> [Job A]
From the Robert L. Hunter biography, copy the passage starting at "He later served" and ending at "two years later.".

** Excerpt provided follows **

= Robert L. Hunter =

Robert Lee "Merle" Hunter (September 4, 1898 (Note: NFL records list Hunter as having been born on September 4, 1888; other sources however indicate that he was actually born in 1898.) – July 28, 1997) was an American judge, lawyer, politician, and athlete best known for serving as the presiding judge of the Divorce Division of the Circuit Court of Cook County from the court's re-creation 1964 until his retirement in 1979. In the 1920s, Hunter played collegiate American football for the Iowa Hawkeyes and professional football in the NFL. He also wrestled for the Iowa Hawkeyes wrestling team, winning a Big Ten Conference title.

He later served as president of the Illinois Civil Service Commission for approximately eight years in the 1940s, and was the Republican Party's nominee for mayor of Chicago in 1951. Despite his long affiliation with the Republican Party, he was nominated for a Cook County Superior Court judgeship by the Democratic Party in 1962, and won election. He continued as judge after Cook County consolidated its court system into a single Circuit Court two years later.

==Early life==
Football records state that Hunter was born September 4, 1888, in Mapleton, Iowa. Other sources, however, indicated that he was born a decade later. in 1898 in Boone, Iowa. Hunter was raised in Mapleton. His father, John Lincoln Hunter, served as mayor of the town.

==Football and wrestling==
Hunter played college football with the 1921 Iowa Hawkeyes football team and also competed on the Iowa Hawkeyes wrestling team. Hunter was a Big Ten Conference champion as a wrestler, and wrestled in the heavyweight class.

** End of Excerpt provided **
** Data provided follows **

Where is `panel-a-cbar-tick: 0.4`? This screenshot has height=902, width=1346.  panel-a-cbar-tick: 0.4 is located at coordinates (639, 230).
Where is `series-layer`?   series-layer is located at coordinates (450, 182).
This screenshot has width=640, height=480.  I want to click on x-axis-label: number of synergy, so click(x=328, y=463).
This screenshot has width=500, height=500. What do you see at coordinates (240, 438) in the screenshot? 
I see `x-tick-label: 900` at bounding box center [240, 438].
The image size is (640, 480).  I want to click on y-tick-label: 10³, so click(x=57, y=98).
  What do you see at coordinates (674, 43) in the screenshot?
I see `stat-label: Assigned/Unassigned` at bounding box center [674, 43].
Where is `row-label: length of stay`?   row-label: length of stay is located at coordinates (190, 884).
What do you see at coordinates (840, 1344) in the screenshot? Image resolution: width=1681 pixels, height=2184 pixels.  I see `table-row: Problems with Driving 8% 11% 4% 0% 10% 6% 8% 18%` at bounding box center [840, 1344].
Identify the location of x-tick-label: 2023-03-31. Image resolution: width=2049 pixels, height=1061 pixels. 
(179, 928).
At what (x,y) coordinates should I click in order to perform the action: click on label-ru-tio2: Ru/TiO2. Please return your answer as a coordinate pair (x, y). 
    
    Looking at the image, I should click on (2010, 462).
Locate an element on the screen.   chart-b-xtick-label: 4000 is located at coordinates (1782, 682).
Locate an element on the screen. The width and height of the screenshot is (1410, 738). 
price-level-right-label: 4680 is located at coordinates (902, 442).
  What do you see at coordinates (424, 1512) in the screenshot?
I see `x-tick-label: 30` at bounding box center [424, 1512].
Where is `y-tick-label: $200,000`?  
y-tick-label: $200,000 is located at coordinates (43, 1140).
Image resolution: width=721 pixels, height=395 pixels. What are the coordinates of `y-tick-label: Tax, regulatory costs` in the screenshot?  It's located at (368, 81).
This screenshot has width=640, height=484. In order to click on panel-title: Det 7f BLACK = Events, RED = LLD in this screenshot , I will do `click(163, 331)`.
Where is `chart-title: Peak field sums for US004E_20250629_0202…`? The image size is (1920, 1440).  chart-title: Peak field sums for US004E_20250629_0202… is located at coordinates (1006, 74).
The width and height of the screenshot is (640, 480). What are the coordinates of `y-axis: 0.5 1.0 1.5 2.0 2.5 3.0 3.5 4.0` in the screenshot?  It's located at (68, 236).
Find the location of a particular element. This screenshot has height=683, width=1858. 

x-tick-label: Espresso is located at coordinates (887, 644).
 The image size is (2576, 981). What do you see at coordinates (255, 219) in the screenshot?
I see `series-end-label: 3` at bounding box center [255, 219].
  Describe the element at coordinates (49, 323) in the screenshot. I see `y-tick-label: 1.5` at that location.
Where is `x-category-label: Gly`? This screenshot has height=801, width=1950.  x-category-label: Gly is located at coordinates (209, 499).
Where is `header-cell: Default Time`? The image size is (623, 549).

** End of Data provided **

> [Job B]
Rewrite the lines of the records starting at the line that contains "coordinates (190, 884)." and ending at the line that contains "The width and height of the screenshot is (640, 480).", putting "Screen resolution" in place of "Image resolution" and changing nothing else.

> [Exercise result A]
He later served as president of the Illinois Civil Service Commission for approximately eight years in the 1940s, and was the Republican Party's nominee for mayor of Chicago in 1951. Despite his long affiliation with the Republican Party, he was nominated for a Cook County Superior Court judgeship by the Democratic Party in 1962, and won election. He continued as judge after Cook County consolidated its court system into a single Circuit Court two years later.

> [Exercise result B]
Where is `row-label: length of stay`?   row-label: length of stay is located at coordinates (190, 884).
What do you see at coordinates (840, 1344) in the screenshot? Screen resolution: width=1681 pixels, height=2184 pixels.  I see `table-row: Problems with Driving 8% 11% 4% 0% 10% 6% 8% 18%` at bounding box center [840, 1344].
Identify the location of x-tick-label: 2023-03-31. Screen resolution: width=2049 pixels, height=1061 pixels. 
(179, 928).
At what (x,y) coordinates should I click in order to perform the action: click on label-ru-tio2: Ru/TiO2. Please return your answer as a coordinate pair (x, y). 
    
    Looking at the image, I should click on (2010, 462).
Locate an element on the screen.   chart-b-xtick-label: 4000 is located at coordinates (1782, 682).
Locate an element on the screen. The width and height of the screenshot is (1410, 738). 
price-level-right-label: 4680 is located at coordinates (902, 442).
  What do you see at coordinates (424, 1512) in the screenshot?
I see `x-tick-label: 30` at bounding box center [424, 1512].
Where is `y-tick-label: $200,000`?  
y-tick-label: $200,000 is located at coordinates (43, 1140).
Screen resolution: width=721 pixels, height=395 pixels. What are the coordinates of `y-tick-label: Tax, regulatory costs` in the screenshot?  It's located at (368, 81).
This screenshot has width=640, height=484. In order to click on panel-title: Det 7f BLACK = Events, RED = LLD in this screenshot , I will do `click(163, 331)`.
Where is `chart-title: Peak field sums for US004E_20250629_0202…`? The image size is (1920, 1440).  chart-title: Peak field sums for US004E_20250629_0202… is located at coordinates (1006, 74).
The width and height of the screenshot is (640, 480). What are the coordinates of `y-axis: 0.5 1.0 1.5 2.0 2.5 3.0 3.5 4.0` in the screenshot?  It's located at (68, 236).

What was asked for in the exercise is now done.